All'uscita, nel 1969, ha riscosso subito successo. A quel punto gli autori sono sfilati a sorpresa in uno show televisivo per svelare la “literary hoax”, la bufala letteraria nascosta dietro a un libro che per la verità era piuttosto divertente, tutt'altro che scritto male, anche se priva di profondità, e decisamente poco spinto soprattutto nel linguaggio. Siamo dalle parti delle Cinquanta sfumature, in quell'ambito che viene definito “porno soft”. L'immagine di copertina del libro era stata presa da una rivista di nudisti ungheresi trovata per terra dall'editore. Coerentemente col loro scopo provocatorio, il collettivo si rifiuterà di scrivere l'immancabile seguito (allora non spopolava ancora la trilogia).

McGrady definisce il porno soft come quel genere che viene letto dalla moglie del procuratore, mentre la vera letteratura erotica, con tutta la sua carica eversiva, è o meglio era quella letta dal procuratore. Esempi non lontani e da riserva WWF della seconda categoria si possono individuare nelle opere della francese Virginie Despentes. Ex punk, prostituta, vittima di violenza carnale, la Despentes è l'autrice di Baise-moi (Scopami, 1993) e della trilogia Vernon Subutex. Nello stesso periodo di Scopami esce Il danno, dell'irlandese Josephine Hart, altro grande successo con trasposizione cinematografica di Louis Malle e Jeremy Irons nel ruolo di Stephen Fleming, il politico che si fa la fidanzata del figlio causando incidentalmente la morte del ragazzo che li sorprende in un rapporto orale. Quello che il sublime Penna aveva definito “peccato di gola”: “Mi inginocchio e ti prendo, anima sola/ Non è preghiera, è peccato di gola”.

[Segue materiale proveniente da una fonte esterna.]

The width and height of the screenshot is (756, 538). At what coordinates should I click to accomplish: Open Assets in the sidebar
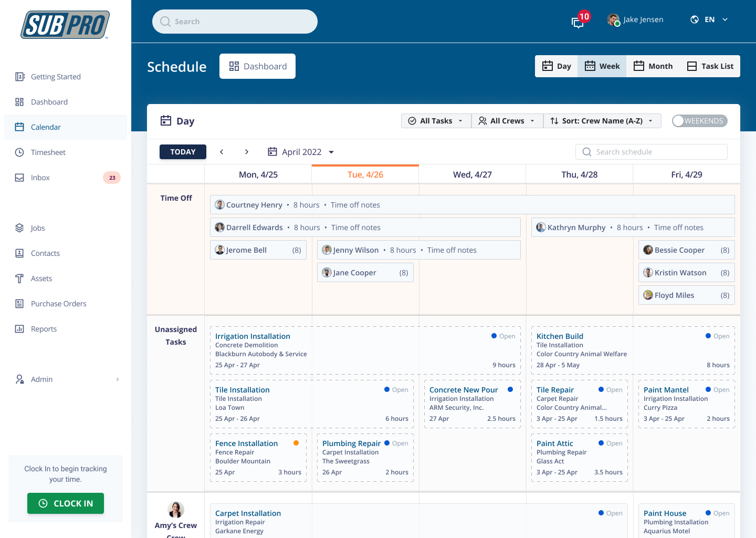(41, 278)
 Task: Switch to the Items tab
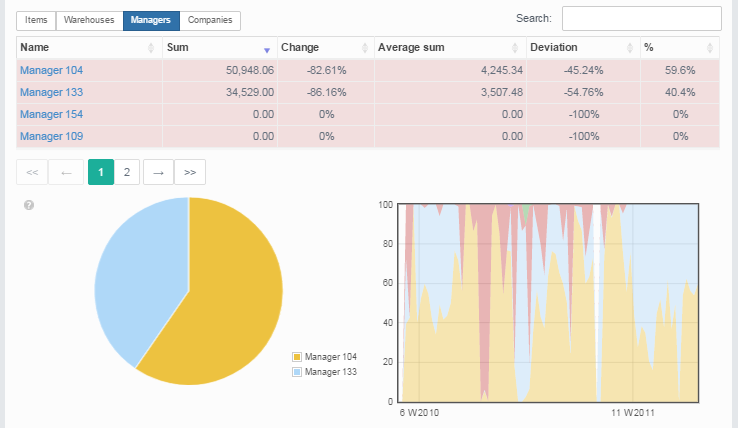[36, 20]
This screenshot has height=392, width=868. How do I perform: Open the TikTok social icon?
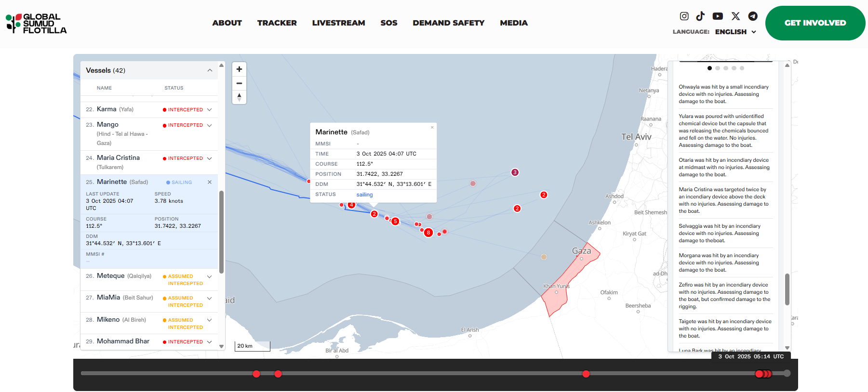700,16
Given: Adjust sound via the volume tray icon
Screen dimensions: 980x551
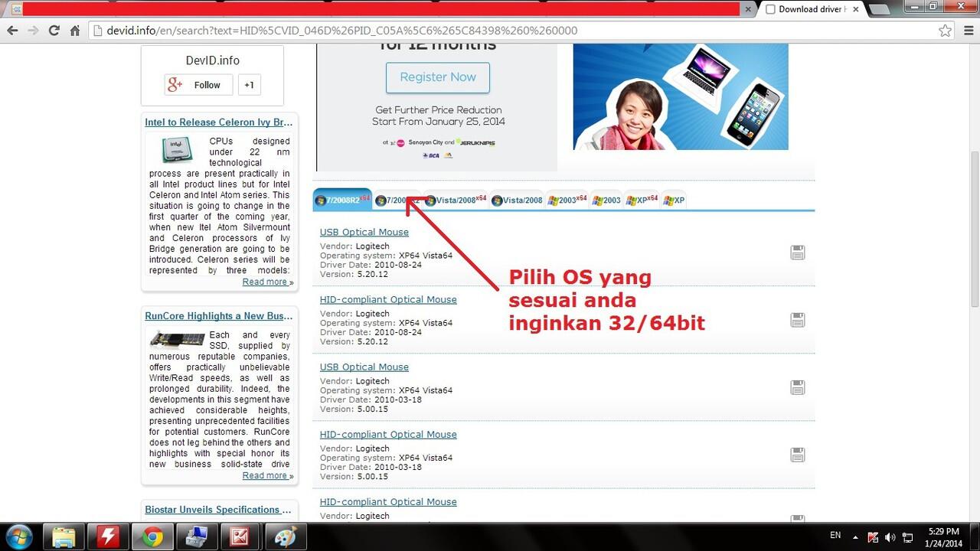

Le regole del romanzo erotico perfetto

Non è detto che un romanzo erotico debba avere descrizioni esplicite, le quali possono essere presenti in libri che appartengono a ogni altro genere letterario. La libertà di rappresentazione ha reso il lavoro difficile perché si oscilla tra l'incudine dei termini anatomico-scientifici, un po' ridicoli e da verbale dei carabinieri, e il martello di parole che suonano volgari e ormai si usano solo come imprecazioni. Niente di naturale in entrambi i casi e l'italiano complica ulteriormente il compito.

Già Arbasino, nell'ultima e più scatenata versione di Fratelli d'Italia, scriveva: «Ma come si fa a mettere sulla pagina un termine come “pompino”, tre sillabe sopra un diminutivo?... “Suck that dick, baby”, quelle sono frasi carine... Ma come quando al massimo delle sue possibilità una lingua ti fornisce roba tipo “l’energumeno estrasse un membro gigantesco”?... Estrasse... Mah». E poco più sotto: «Ma... fare delle descrizioni in italiano con termini come “succhiammo”, “masturbando”, “glutei” e “capezzoli”? Pentasillabi sdruccioli come “profilattici”? E con “sodomizzazione” siamo a sei! Niente di parlato, e meno che meno il “pene”, quasi sempre frainteso per il plurale di pena”...». Ormai sempre più frainteso per il plurale di pena.